### Problem to work on:
Reproduce the data below verbatim, everything from the line containing "How do I perform: Collapse" down to the line containing "tap(630, 105)", both included, and nothing else.

--- Data provided ---

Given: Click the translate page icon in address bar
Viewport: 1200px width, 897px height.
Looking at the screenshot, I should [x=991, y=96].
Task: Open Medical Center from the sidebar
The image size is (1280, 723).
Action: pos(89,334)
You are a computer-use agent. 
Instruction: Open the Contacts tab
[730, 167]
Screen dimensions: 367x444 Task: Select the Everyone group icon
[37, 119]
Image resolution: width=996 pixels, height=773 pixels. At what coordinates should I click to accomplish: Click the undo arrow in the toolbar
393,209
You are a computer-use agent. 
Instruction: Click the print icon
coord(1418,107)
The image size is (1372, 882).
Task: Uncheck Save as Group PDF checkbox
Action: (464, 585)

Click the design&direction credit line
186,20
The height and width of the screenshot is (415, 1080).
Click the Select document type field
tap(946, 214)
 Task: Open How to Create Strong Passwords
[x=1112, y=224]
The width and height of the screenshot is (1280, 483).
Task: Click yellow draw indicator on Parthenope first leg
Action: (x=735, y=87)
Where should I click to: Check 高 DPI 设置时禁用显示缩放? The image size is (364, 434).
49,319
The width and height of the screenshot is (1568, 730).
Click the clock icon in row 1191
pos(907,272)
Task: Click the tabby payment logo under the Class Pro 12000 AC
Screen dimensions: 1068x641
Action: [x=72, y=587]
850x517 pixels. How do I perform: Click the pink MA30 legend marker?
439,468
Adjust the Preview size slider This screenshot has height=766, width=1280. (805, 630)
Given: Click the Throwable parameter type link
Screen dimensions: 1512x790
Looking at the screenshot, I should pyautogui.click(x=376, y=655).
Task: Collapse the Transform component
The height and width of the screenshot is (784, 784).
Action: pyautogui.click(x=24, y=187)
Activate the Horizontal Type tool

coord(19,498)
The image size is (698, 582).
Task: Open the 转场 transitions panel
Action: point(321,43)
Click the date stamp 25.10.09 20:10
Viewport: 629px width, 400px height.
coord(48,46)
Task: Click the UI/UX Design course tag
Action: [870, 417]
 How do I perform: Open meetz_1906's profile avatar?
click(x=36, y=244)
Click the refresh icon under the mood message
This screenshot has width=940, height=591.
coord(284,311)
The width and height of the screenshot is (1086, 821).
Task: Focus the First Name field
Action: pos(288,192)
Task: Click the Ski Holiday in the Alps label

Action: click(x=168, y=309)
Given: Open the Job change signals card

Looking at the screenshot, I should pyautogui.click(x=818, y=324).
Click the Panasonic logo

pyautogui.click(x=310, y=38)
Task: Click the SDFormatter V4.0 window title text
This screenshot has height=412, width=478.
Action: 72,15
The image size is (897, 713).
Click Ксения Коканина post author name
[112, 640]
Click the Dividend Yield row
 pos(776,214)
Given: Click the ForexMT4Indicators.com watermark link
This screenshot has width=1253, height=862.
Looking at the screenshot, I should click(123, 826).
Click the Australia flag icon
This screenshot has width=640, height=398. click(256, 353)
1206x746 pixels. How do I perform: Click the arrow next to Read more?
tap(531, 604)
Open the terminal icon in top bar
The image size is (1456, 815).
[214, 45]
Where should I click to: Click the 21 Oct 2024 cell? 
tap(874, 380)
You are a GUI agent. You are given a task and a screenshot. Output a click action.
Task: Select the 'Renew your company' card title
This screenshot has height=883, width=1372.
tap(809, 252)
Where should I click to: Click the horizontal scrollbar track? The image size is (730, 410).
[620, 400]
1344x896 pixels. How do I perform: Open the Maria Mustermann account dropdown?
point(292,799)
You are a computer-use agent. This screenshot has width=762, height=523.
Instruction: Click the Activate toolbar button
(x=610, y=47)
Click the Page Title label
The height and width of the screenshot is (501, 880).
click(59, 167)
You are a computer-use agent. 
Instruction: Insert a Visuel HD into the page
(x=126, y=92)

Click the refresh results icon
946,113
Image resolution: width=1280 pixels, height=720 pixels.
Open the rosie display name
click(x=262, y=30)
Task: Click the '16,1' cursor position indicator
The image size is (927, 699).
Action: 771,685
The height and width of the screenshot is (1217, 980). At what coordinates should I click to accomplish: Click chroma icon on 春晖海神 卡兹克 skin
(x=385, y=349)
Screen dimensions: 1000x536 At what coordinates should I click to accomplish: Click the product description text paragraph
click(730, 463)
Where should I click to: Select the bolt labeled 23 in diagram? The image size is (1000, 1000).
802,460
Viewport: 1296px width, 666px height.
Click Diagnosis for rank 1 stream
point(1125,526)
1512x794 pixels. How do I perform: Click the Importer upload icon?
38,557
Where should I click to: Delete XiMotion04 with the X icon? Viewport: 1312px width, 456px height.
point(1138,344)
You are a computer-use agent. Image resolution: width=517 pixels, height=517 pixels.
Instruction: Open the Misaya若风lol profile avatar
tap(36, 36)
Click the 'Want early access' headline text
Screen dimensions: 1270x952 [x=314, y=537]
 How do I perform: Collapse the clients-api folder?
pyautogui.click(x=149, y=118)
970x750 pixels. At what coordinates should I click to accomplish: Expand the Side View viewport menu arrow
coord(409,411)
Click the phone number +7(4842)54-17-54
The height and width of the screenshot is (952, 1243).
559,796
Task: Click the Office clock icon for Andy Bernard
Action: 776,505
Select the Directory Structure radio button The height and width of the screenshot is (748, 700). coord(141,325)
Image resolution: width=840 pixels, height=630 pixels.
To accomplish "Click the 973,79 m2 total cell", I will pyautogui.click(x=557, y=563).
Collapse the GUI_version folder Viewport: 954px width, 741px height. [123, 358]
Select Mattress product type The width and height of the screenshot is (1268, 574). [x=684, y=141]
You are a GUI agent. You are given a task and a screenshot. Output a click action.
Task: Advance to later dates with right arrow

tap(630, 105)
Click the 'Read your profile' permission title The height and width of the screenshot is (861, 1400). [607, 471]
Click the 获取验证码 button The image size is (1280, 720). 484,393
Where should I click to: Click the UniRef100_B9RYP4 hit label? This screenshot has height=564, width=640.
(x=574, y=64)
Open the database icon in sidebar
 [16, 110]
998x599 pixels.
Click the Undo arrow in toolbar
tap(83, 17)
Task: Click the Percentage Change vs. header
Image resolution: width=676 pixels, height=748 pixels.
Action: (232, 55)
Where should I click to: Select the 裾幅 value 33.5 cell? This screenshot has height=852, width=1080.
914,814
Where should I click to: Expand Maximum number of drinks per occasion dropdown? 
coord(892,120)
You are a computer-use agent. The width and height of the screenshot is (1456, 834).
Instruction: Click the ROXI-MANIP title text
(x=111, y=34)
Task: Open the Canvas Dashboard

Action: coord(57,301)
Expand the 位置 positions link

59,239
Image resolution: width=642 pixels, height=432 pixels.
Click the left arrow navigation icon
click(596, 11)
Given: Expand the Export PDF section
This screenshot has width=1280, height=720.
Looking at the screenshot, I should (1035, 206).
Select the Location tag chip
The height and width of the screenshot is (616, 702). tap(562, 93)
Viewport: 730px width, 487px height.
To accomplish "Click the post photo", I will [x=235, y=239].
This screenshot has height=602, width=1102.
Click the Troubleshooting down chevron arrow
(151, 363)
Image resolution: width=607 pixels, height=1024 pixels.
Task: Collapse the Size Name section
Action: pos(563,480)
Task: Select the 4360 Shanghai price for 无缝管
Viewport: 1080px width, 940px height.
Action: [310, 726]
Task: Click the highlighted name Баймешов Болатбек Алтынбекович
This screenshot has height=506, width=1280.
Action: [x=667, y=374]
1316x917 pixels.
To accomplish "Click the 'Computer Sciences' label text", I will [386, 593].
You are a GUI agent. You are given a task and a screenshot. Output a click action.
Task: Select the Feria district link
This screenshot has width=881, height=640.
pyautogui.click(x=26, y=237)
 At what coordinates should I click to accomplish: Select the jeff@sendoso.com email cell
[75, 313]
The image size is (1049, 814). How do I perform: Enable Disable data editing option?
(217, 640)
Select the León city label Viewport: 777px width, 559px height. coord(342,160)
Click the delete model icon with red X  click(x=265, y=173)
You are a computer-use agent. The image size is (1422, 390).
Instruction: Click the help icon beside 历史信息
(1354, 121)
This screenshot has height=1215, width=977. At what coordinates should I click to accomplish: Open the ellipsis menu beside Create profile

---

### The completed task:
 How do I perform: Collapse the clients-api folder?
pyautogui.click(x=149, y=118)
970x750 pixels. At what coordinates should I click to accomplish: Expand the Side View viewport menu arrow
coord(409,411)
Click the phone number +7(4842)54-17-54
The height and width of the screenshot is (952, 1243).
559,796
Task: Click the Office clock icon for Andy Bernard
Action: 776,505
Select the Directory Structure radio button The height and width of the screenshot is (748, 700). coord(141,325)
Image resolution: width=840 pixels, height=630 pixels.
To accomplish "Click the 973,79 m2 total cell", I will pyautogui.click(x=557, y=563).
Collapse the GUI_version folder Viewport: 954px width, 741px height. [123, 358]
Select Mattress product type The width and height of the screenshot is (1268, 574). [x=684, y=141]
You are a GUI agent. You are given a task and a screenshot. Output a click action.
Task: Advance to later dates with right arrow

tap(630, 105)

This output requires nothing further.